One issue I see for less developed countries, like Brazil, is that cell phones are stollen all the time. It's not rare cases of people buying a new phone to have it stollen the next month. I device based identification would be very impractical for this scenarios.
I agree!
It would make for a niche adoption.
Currently, no. You just need to sign in with the same private key. Make sure to export it from the app and keep it safe.
I believe I wasn't clear sharing question.
I understand a little bit how it works now. I would like to understand what you are proposing.
For what I understood, each device can be logged in to one user and the user will be linked to that specific device. Is that correct? If that is the case, my previous question comes with that assumption.
On the new idea, the nostr master key would generate a new key for every device. The user wouldnt be able to export it. When you change phones, people would be forced to rotate their keys for the DMs, not for the rest of nostr. Their profile stays the same, but messages go somewhere else.
If we then add private groups (nostr doesn't have this yet) we could add all device keys in the same "group" so that all your DMs can be seen by all your devices.
Got it! Thanks!
Keys on proprietary hardware are not secure. A better solution would be an open source security token as described here for email:
GnuPG: E-Mail-Verschlüsselung unter Android – Nitrokey Teil4
Kopplung eines Nitrokeys mit einem Android-Smartphone zur E-Mail-Verschlüsselung via OpenKeychain und FairEmail.
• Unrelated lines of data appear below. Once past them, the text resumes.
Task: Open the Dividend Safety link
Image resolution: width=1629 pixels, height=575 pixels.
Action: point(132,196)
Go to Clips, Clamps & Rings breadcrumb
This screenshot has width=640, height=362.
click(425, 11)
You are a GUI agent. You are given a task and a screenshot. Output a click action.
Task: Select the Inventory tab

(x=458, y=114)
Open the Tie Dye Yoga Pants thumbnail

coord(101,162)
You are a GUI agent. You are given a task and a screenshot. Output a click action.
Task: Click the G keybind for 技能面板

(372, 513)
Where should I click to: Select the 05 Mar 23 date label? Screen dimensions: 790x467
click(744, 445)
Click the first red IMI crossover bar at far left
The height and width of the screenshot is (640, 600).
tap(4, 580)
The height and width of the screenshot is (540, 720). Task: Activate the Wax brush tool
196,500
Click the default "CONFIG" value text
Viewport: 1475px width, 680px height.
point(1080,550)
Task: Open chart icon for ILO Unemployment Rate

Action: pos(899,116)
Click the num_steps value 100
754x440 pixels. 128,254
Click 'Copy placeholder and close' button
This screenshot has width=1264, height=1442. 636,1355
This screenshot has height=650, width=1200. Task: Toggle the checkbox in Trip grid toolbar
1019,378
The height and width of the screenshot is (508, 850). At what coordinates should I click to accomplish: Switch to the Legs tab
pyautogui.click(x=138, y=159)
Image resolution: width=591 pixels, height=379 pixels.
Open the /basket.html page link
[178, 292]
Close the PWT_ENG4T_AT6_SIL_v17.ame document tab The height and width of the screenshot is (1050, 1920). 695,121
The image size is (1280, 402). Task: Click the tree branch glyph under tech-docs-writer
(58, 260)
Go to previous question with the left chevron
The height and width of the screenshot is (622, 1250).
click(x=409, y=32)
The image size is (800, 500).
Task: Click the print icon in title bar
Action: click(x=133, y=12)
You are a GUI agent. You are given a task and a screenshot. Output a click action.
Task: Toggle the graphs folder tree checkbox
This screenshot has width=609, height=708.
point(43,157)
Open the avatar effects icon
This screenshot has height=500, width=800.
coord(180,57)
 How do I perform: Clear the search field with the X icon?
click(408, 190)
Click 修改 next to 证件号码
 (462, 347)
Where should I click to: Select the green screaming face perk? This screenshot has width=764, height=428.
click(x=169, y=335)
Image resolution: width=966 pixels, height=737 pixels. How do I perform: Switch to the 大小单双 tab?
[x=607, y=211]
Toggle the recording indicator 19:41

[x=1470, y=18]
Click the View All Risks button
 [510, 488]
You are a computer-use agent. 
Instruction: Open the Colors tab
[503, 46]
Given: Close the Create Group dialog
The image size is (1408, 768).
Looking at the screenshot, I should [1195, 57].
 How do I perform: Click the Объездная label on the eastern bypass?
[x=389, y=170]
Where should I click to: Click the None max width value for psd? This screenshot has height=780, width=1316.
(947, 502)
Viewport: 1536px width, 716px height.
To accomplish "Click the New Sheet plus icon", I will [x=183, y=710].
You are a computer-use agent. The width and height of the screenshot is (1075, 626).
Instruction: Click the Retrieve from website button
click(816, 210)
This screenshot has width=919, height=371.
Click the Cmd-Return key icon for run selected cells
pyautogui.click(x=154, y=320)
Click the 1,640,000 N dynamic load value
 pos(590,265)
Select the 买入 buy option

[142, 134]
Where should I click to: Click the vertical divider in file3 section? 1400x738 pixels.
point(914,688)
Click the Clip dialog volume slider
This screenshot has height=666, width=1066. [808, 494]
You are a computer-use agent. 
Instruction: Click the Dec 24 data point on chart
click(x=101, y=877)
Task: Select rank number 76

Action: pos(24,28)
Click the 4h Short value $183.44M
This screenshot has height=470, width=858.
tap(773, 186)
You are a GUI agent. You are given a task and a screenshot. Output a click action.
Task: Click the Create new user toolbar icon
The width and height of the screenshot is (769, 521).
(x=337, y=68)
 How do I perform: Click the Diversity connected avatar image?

Even more secure would be an open source hardware wallet with display and seed backup on steel with nostr and openpgp feature.
@BitBoxI am for it. The idea is very good. We need this. And one more thing. Imgs within DM...we need some kind of encrypted img format on the relay and when user get img on phone, the img is decrypted in secure space. When img is decrypted, comfirmation is send to relay and incrypted img expire in 1 day. So example. Sender take picture with camera. Sender select this picture in Ametheyst app within DM. Picture is automatic encrypted in the phone. When user click send, msg is send to relay with text and encrypted img. ...
SimpleX does a bit of this. Each DM conversation uses a unique keypair. Great idea.